_TEXT SHOWN_.
I had planned it so that I would have as little Belizean money left over as possible by the time I reached the border so I wouldn't have to exchange any, and I planned to use my remaining US currency to pay the the exit fee for Belize. Unfortunately, I had a little less US currency than I had thought, and the exit fee was a little more than I expected. I had two options... I could go back to San Ignacio by bike or taxi, which was about 10 miles away if I remember correctly, or I could cross into Guatemala on foot to use an ATM at the town on that side of the border. They let me cross on foot, and I just had to tell the guards as I was leaving that my bike and passport were still on the Belize side and that I'd return right after getting some money. Near the borders there are always a bunch of guys with big wads of cash waiting to give you a horrible exchange rate on the new countries currency. I don't remember how it happened, but one ended up giving me a ride into town on his motorcycle, to an ATM where I tried withdrawing some money. The ATM just gave me some useless message and no cash, so we went to the other ATM in town where I had the same problem. I carry two ATM cards, one Visa and one Mastercard, in case I run into problems, but I had only brought one across the border with me. Since I didn't know what the problem with the ATMs was, I decided to go back to get my other card and try again. This time I went by foot, and it was a much longer walk than I had thought it would be. I had the same problem with the new card, so I went back to the border and explained my problem. There was a group of American tourists in line behind me, and one was either benevolent or impatient, and she offered to give me the remainder of the money I needed so that I could get across. With the loose change I had found, the loan came to about $2.

_WORK TO COMPLETE_.
a: In the account of the Belize border crossing, what two kinds of ATM cards does the writer carry?
b: List every means of getting around that the Belize border-crossing account mentions.
c: Carry on the account of the Belize border crossing, starting after its final sentence.

_DATA EXCERPT_.
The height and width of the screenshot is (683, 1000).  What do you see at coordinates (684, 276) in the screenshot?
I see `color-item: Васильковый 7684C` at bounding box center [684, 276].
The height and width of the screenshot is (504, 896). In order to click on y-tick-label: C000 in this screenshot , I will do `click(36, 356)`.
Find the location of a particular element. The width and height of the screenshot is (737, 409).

_WRITTEN RESPONSES_.
a: One Visa card and one Mastercard.

b: Bike, taxi, on foot, motorcycle.

c:
So finally I had left Belize, and had to go through immigration on the Guatemala side. There was a $3 fee to enter the country, and I explained that I had no money, that the ATMs were broken, and the banks were closed since it was a Sunday. The guy shrugged and said it was OK, so after that I got back on my bike with no money in my pocket and started riding into Guatemala. My plan was to ride directly to Tikal where I could camp and see the ruins the next day, but since there is no ATM there, I had to ride to Flores instead. Luckily Flores and Tikal are about the same distance from the border, so I had about 100k/60 miles to ride either way. The scenery was great the whole way, with many rolling green hills, pasture and scattered trees. 

Flores is a nice island town on Lago Peten Itza, and I found a hostel there named Los Amigos. Most of the other guests at hostels are usually backpackers who carry all their stuff in hiking backpacks and ride buses from place to place. It's a pretty social way to travel, so just like with bike touring, people heading in the same direction will travel together for as long as they're headed the same way, for some company and to get better prices on transportation and lodging. Since I had already rode past the road to Tikal and don't like backtracking, I decided that I'd take a bus to Tikal the next day, then return to Flores that night. A Mexican girl named Estephania had the same plan, so in the morning we caught a bus together and then wandered around Tikal. By this point I had seen 6 other ruins: Palenque, Edzna, Sayil, Chichen Itza, Ek Balam, and Caracol, so maybe I was just a little jaded, but I didn't find the ruins there as impressive as everyone had said they would be. There are several large temples that were in good condition, but nothing there "wowed" me like some of the other sites had.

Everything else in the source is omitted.